Dataset entries:
========

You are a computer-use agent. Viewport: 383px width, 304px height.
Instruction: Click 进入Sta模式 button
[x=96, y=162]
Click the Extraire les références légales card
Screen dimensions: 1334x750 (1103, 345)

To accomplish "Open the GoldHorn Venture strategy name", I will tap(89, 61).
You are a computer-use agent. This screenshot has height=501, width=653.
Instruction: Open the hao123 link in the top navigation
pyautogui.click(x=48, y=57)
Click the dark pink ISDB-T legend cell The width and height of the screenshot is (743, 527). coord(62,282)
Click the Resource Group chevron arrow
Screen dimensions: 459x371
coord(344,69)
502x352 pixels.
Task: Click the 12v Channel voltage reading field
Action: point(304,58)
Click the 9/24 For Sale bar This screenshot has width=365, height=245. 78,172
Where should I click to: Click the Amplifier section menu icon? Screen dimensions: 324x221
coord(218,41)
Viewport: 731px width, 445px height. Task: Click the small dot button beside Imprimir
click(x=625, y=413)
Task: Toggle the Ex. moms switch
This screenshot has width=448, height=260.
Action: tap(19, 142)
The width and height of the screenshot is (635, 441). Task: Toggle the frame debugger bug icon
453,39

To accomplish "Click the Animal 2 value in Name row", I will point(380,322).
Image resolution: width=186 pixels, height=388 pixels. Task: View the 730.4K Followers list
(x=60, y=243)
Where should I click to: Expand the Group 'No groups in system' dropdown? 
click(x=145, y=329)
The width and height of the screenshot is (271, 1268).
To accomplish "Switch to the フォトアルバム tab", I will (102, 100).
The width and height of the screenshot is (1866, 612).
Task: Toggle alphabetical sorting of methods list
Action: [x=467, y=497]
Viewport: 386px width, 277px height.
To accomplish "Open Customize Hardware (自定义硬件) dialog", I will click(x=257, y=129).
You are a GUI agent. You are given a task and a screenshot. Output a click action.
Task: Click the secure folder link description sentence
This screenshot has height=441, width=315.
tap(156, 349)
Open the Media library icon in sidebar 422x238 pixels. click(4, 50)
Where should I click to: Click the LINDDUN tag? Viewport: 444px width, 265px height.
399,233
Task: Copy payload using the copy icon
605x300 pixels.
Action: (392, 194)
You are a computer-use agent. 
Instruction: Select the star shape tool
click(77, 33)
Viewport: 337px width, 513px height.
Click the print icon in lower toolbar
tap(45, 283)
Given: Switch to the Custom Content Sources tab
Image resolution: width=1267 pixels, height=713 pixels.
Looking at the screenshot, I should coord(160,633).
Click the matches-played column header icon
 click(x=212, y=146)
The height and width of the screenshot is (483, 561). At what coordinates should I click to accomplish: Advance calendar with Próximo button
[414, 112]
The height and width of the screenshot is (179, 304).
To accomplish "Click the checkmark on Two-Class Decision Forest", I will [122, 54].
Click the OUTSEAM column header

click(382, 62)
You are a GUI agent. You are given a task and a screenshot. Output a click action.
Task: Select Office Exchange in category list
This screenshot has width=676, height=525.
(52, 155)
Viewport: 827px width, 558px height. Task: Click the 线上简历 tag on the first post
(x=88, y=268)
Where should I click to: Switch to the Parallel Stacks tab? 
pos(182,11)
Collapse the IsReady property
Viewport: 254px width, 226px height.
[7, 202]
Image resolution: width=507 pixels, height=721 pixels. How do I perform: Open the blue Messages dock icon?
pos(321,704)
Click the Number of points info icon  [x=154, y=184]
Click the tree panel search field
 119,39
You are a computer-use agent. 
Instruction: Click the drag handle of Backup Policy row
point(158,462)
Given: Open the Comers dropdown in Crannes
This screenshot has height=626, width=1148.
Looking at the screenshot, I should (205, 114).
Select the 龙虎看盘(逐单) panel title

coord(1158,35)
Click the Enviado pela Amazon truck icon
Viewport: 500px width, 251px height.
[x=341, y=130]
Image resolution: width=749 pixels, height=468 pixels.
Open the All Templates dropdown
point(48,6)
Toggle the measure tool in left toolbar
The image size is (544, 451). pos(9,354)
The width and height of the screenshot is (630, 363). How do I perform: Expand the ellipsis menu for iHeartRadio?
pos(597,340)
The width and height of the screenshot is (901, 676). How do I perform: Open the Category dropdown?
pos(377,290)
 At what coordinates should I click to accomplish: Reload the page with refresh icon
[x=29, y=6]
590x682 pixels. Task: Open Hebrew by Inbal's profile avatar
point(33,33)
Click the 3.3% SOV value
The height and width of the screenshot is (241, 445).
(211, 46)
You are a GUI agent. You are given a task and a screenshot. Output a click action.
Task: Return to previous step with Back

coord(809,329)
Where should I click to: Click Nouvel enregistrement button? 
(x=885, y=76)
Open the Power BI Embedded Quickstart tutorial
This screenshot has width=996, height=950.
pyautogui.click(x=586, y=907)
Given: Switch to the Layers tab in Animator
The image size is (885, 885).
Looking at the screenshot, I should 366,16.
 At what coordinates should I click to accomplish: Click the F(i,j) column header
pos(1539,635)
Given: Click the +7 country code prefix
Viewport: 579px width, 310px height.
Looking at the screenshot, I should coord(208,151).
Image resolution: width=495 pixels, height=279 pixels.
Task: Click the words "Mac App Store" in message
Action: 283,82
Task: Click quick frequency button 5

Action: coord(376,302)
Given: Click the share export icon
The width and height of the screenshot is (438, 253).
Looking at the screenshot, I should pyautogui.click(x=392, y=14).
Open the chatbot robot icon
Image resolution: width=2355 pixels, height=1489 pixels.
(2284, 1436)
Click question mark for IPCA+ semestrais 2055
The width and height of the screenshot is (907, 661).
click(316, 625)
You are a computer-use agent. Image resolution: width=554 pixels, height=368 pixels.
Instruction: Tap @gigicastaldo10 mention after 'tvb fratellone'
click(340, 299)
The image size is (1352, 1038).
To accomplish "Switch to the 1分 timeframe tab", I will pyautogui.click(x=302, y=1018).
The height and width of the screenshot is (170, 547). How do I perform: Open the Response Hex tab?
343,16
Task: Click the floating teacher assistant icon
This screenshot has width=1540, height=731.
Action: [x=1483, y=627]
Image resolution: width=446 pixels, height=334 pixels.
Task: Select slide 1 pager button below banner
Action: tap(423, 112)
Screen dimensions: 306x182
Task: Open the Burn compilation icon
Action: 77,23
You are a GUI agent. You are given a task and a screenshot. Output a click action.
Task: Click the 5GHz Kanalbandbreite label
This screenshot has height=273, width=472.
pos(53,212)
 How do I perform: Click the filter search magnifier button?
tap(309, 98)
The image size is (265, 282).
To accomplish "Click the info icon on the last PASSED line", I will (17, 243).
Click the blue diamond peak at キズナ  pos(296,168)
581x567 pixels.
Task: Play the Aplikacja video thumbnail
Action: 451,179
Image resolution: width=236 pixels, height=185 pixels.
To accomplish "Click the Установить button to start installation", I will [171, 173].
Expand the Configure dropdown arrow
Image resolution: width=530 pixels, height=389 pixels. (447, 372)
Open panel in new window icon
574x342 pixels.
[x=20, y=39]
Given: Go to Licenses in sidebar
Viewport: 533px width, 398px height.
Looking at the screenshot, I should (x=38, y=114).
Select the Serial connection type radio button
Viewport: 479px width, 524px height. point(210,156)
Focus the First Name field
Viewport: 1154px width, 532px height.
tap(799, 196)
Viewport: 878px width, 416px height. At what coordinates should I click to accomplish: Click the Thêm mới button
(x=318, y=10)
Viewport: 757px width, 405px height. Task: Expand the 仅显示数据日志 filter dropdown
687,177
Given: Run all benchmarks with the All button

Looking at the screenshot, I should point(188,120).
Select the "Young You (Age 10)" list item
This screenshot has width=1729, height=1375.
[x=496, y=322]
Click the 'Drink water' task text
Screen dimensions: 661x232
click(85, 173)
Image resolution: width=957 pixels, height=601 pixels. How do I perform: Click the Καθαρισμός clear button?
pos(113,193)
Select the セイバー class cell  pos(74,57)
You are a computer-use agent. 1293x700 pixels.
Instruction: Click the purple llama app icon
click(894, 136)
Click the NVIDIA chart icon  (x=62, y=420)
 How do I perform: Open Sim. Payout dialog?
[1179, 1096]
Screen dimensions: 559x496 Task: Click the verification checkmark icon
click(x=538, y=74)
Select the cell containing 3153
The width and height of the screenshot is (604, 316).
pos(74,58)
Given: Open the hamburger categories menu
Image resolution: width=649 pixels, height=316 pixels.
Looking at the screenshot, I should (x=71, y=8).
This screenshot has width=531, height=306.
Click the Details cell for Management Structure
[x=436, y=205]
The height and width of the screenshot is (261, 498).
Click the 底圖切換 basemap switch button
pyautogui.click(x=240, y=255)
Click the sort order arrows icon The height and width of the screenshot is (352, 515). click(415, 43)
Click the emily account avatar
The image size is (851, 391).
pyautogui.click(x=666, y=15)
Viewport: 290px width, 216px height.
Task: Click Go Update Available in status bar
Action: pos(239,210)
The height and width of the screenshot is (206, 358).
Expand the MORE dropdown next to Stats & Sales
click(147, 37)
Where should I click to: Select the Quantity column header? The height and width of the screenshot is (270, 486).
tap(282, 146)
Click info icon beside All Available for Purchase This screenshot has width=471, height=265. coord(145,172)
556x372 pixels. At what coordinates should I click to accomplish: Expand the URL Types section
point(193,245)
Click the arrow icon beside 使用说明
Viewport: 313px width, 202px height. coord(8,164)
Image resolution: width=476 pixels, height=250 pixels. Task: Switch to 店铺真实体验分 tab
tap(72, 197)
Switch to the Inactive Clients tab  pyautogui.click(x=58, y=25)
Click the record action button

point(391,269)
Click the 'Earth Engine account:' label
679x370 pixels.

========

Wherever the word "computer" occurs in the data, copy that whole line.

- Reply to the exercise:
You are a computer-use agent. Viewport: 383px width, 304px height.
You are a computer-use agent. This screenshot has height=501, width=653.
You are a computer-use agent. 
You are a computer-use agent. 
You are a computer-use agent. Image resolution: width=554 pixels, height=368 pixels.
You are a computer-use agent. 1293x700 pixels.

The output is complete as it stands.